• Части упражнения
- A) Какие разговорные словечки приводятся в отрывке о поэзии Анненского как примеры его простонародной лексики?
- B) Продолжите отрывок о поэзии Анненского, начав сразу после его последнего предложения.

• Данный отрывок
****************************************

Однако франкоманство не мешало Анненскому пользоваться словарем чисто-народной речи, прозаизмами и словечками разговорными, уменьшительными и бытовыми, отдающими некрасовским колоритом: ишь-ты, ну-ка, где уж и т. д. Сочетанием иностранных заимствований с простонародными оборотами он особенно дорожил, и как характерно это для всего склада его личности, пронизанной средиземноморской культурой и, вместе, такой до предела русской!
Не знаю, был ли Анненский очень одарен, как инструменталист стихотворной строки... Стихам его зачастую недостает текучести: "не льются"; надо по многу раз вчитаться в них, чтобы за внешней угловатостью услышать внутреннюю музыку; на его пиррихиях спотыкаешься, соседство согласных не всегда благозвучно... Тут при многом, конечно, и чисто-технические навыки. Анненский начал писать стихи еще в отроческие годы, но техника его вырабатывалась медленно, и до самой смерти не переставал он работать упорно над тем, что принято называть "формой" в поэзии. В. Кривич в предисловии к изданию посмертных стихов отца (1923, изд. "Картонный домик") так говорит об этой формальной его добросовестности: "Необыкновенно легко владевший стихом, Анненский в то же время был поэтом и чрезвычайной требовательности к себе, и очень капризным. Стихи свои он исправлял, изменял и переделывал по многу раз, и не только во время черновой работы, но и в беловых экземплярах, и даже в позднейших списках, причем из сопоставления текстов иногда можно видеть, что замена одного слова другим или видоизменение целой строки объясняется не внутренними свойствами или внешним построением стихотворения, а были сделаны главным образом потому, что такое изменение отвечало желанию поэта в данный момент". "Анненский часто писал свои вещи заново по нескольку раз и в разное время, благодаря чему некоторые стихи имеют по два и более черновиков, - частичных и целых".
Звуковой пуризм был, отчасти, и рисовкой Анненского-эстета. На самом деле, разве внешним звуком живы его стихи? В них никогда звук не преобладает над смыслом - даже в таких, на первый взгляд, звуковых стихах, как, например, "Старая усадьба" (из трилистника "Из старой тетради").
Характерные в этом стихотворении образы Анненского-символиста и вообще вся манера его чувствовать и выражать: слова не сами по себе и не обозначенные словами реальности, а то, что между словами и притом психологически сущее, пережитое. Анненский всегда на земле и всегда где-то в иной духовной действительности, это двоеречие придает произносимым словам как бы новый смысл: они насыщаются смыслом всего, что угадывается сквозь них, за ними. И от краткости, от лаконизма словесных средств только просторнее возникающим образам.

****************************************

• Записанный материал
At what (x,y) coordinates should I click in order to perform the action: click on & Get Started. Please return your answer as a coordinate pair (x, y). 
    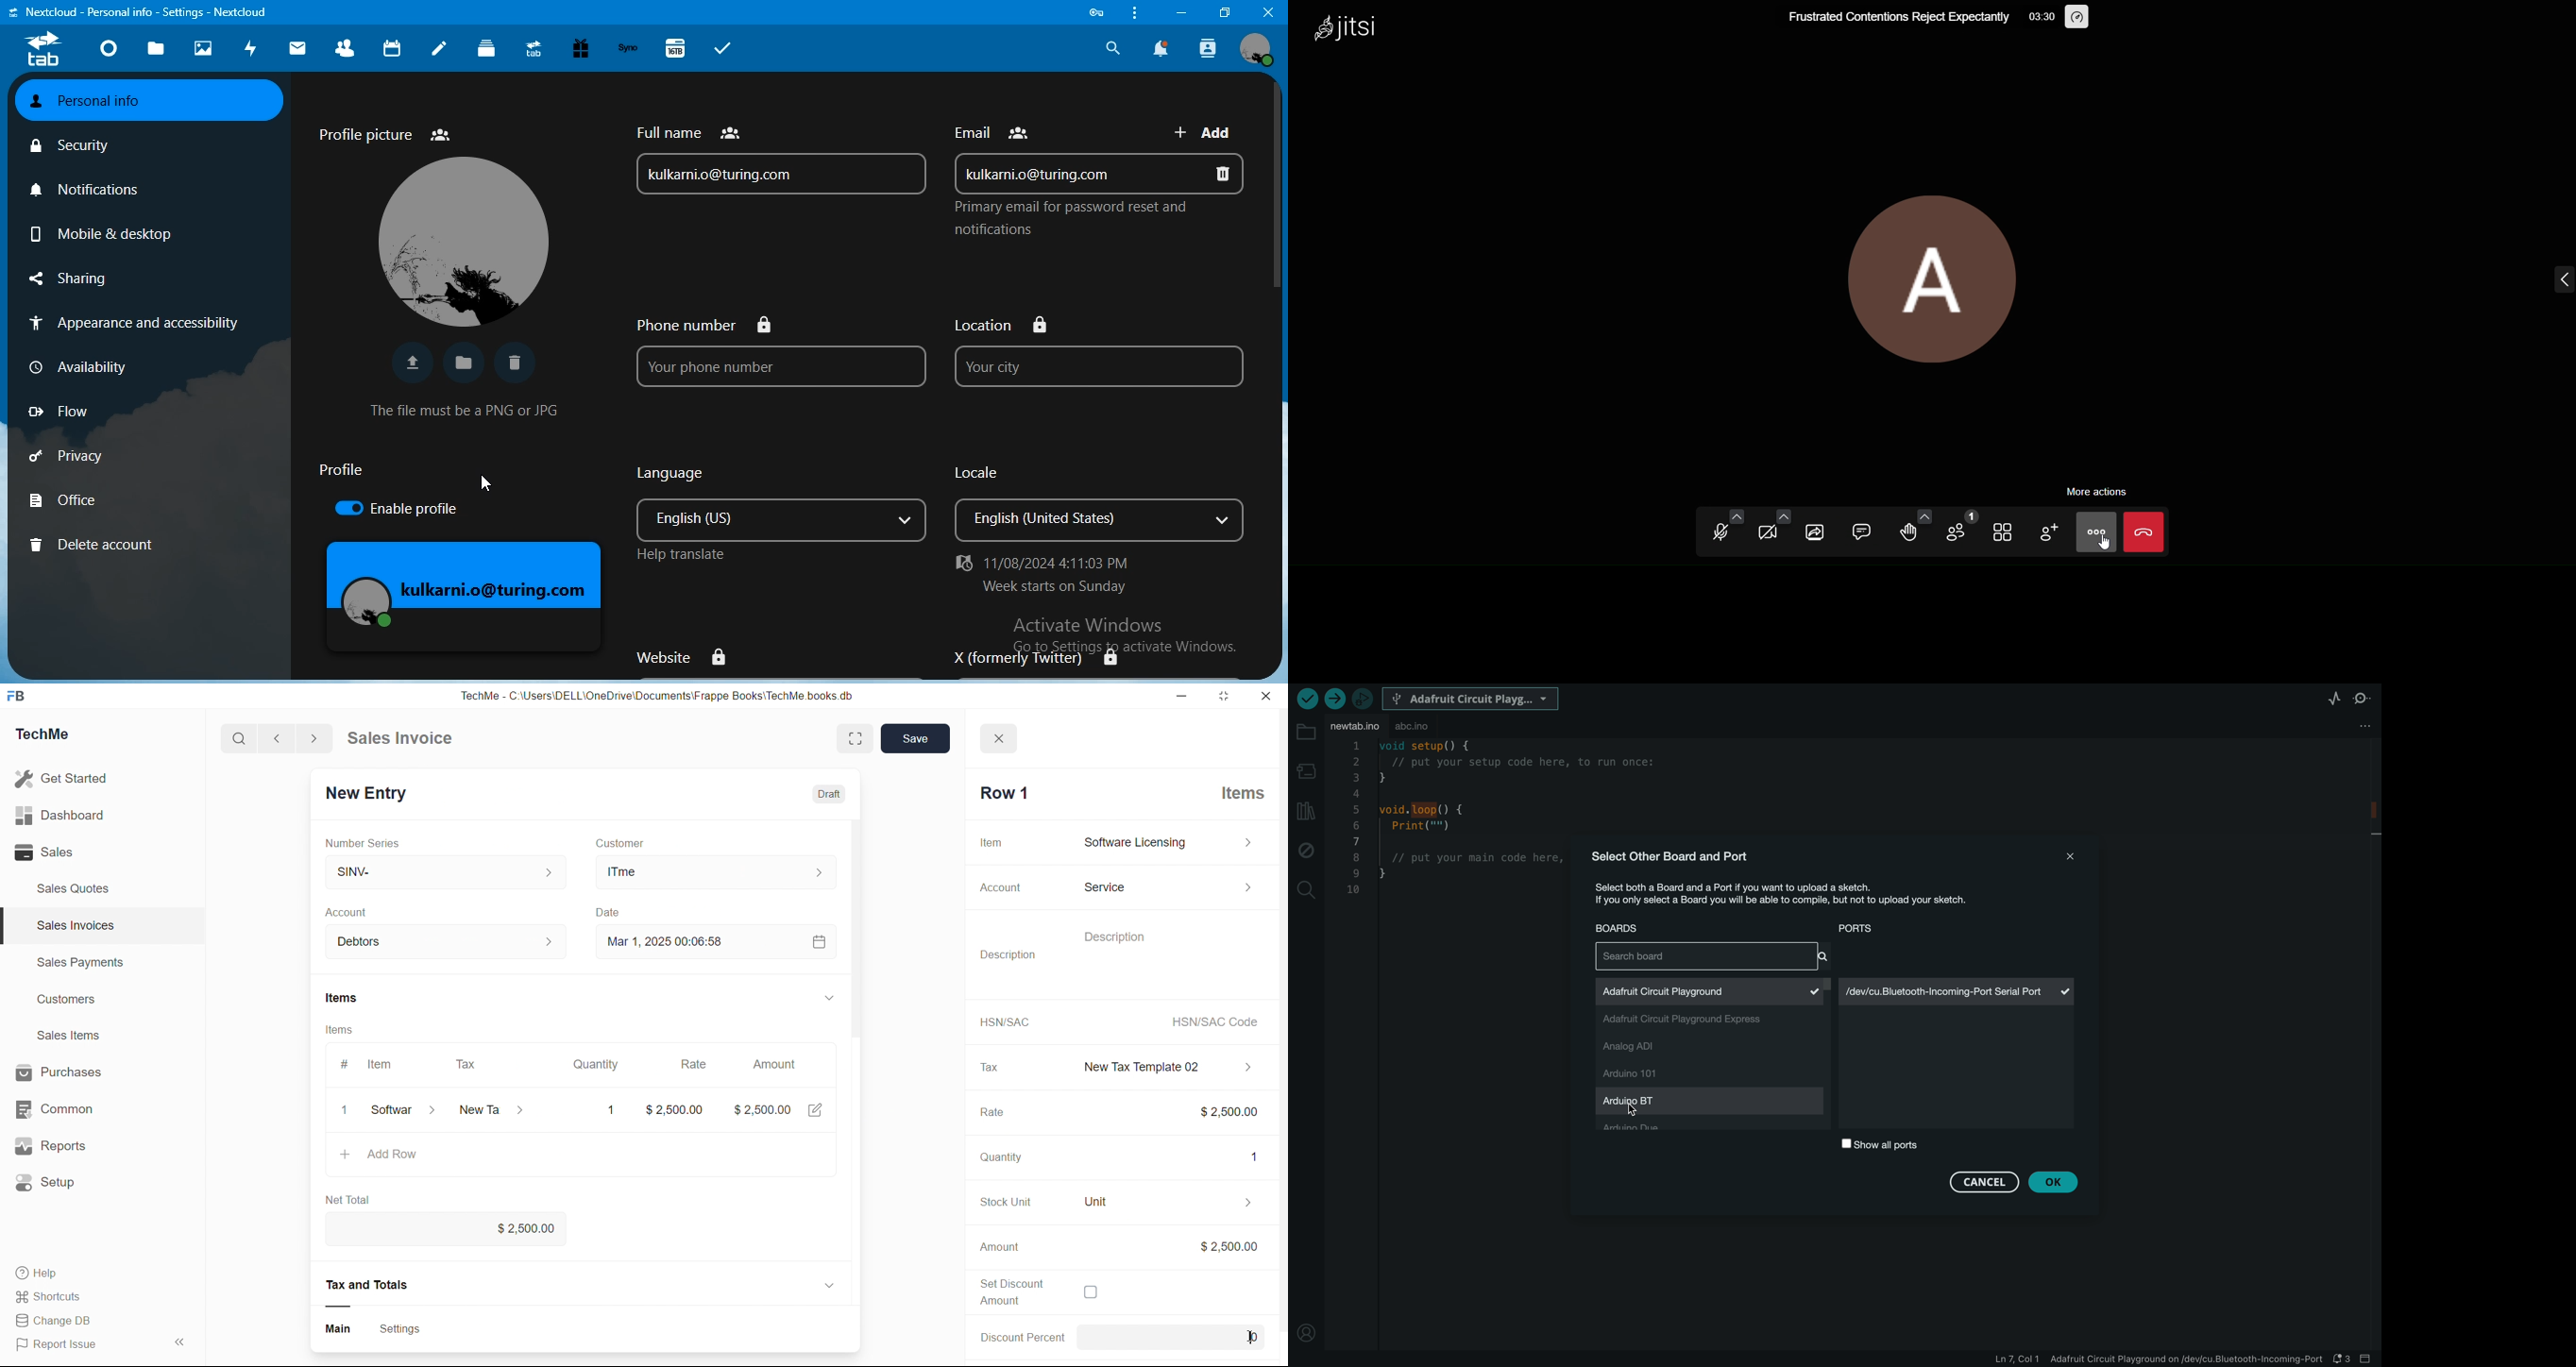
    Looking at the image, I should click on (63, 777).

****************************************

• Ответы к упражнению
- A) ишь-ты, ну-ка, где уж

- B)
Сердце дома. Сердце радо. А чему?
Тени дома? Тени сада? Не пойму.
Сад старинный, - все осины - тощи, страх!
Дом - руины... Тины, тины что в прудах...
Что утрат-то!.. Брат на брата... Что обид!..
Прах и гнилость... Накренилось... А стоит...
Чье жилище? Пепелище?.. Угол чей?
Мертвой нищей логовище без печей...
Ну как встанет, ну как глянет из окна:
"Взять не можешь, а тревожишь, старина!
Ишь затейник! Ишь забавник! Что за прыть!
Любит древних, любит давних ворошить..
Не сфальшивишь, так иди уж: у меня
Не в окошке, так из кошки два огня.
Дам и брашна - волчьих ягод, белены...
Только страшно - месяц за год у луны...
Столько вышек, столько лестниц - двери нет...
Встанет месяц, глянет месяц - где твой след?..
Тсс... ни слова... даль былого - но сквозь дым
Мутно зрима... Мимо, мимо... И к живым!
Иль истомы сердцу надо моему? Тени дома?
Шумы сада?.. Не пойму...
В шестистопных хореях "Старой усадьбы" почти везде - тройная рифма или консонанс. При этом нет звуковой декоративности. Словесное звучание совпадает с образным рисунком... До чего весь Анненский тут, в этой музыке слов, вызывающей целый ряд обертонов, - прислушиваясь к ним, мы ощущаем, как некое наваждение, сущность самого поэта - и печаль его смертельную, и насмешку над собой, и мечтательную оглядку на пройденный путь, и ужас перед всем мертвым, оживающим с колдовской властностью:
Ну как встанет, ну как глянет из окна:
"Взять не можешь, а тревожишь, старина!.."
Анненский торопился жить в последние месяцы 1909 года, он предчувствовал скорый конец. Каждый день спешил он из Царского в Петербург то на лекцию к "раичкам", то на доклад в Неофилологическое общество, то на заседание "Поэтической академии" {Он читал древнегреческую литературу на Высших женских курсах Раича. Слушательниц Петербург называл "раичками". - С. М.}, то в декоративную мастерскую А. Я. Головина (для коллективного портрета аполлоновцев). Последнее особенно утомляло его: приходилось подыматься по бесконечной крутой лестнице на самую вышку Мариинского театра... Я не могу простить себе, что мы, друзья, не сумели удержать Иннокентия Федоровича от этой опасной для его больного сердца гимнастики.
В 1908 году И. Анненский был приглашен в качестве профессора на Высшие женские историко-литературные курсы Н. П. Раева в Петербурге читать курс по истории древнегреческой литературы. Он читал доклады на заседаниях Общества классической филологии, принимал участие в собраниях Общества ревнителей художественного слова ("Поэтическая академия"), основанного при редакции журнала "Аполлон".
Он умер скоропостижно от эмболии, на ступенях Царскосельского вокзала в Петербурге, вдруг почувствовав себя плохо, спеша домой. Его труп опознали в Обуховской больнице.
Мы хоронили его на Казанском кладбище Царского Села; отпевание вышло неожиданно многолюдным, его любила учащаяся молодежь, собор был битком набит учениками и ученицами всех возрастов. Чувствовалось, что ушел человек _незабываемый_.
В полях был серый, тающий снег, были нищие ветки берез на мглистом небе. Катафалк с дубовым гробом жалко подпрыгивал на ухабах. Было невероятно сознание: Анненский мертв.
Сказать, что это он весь этот ужас тела.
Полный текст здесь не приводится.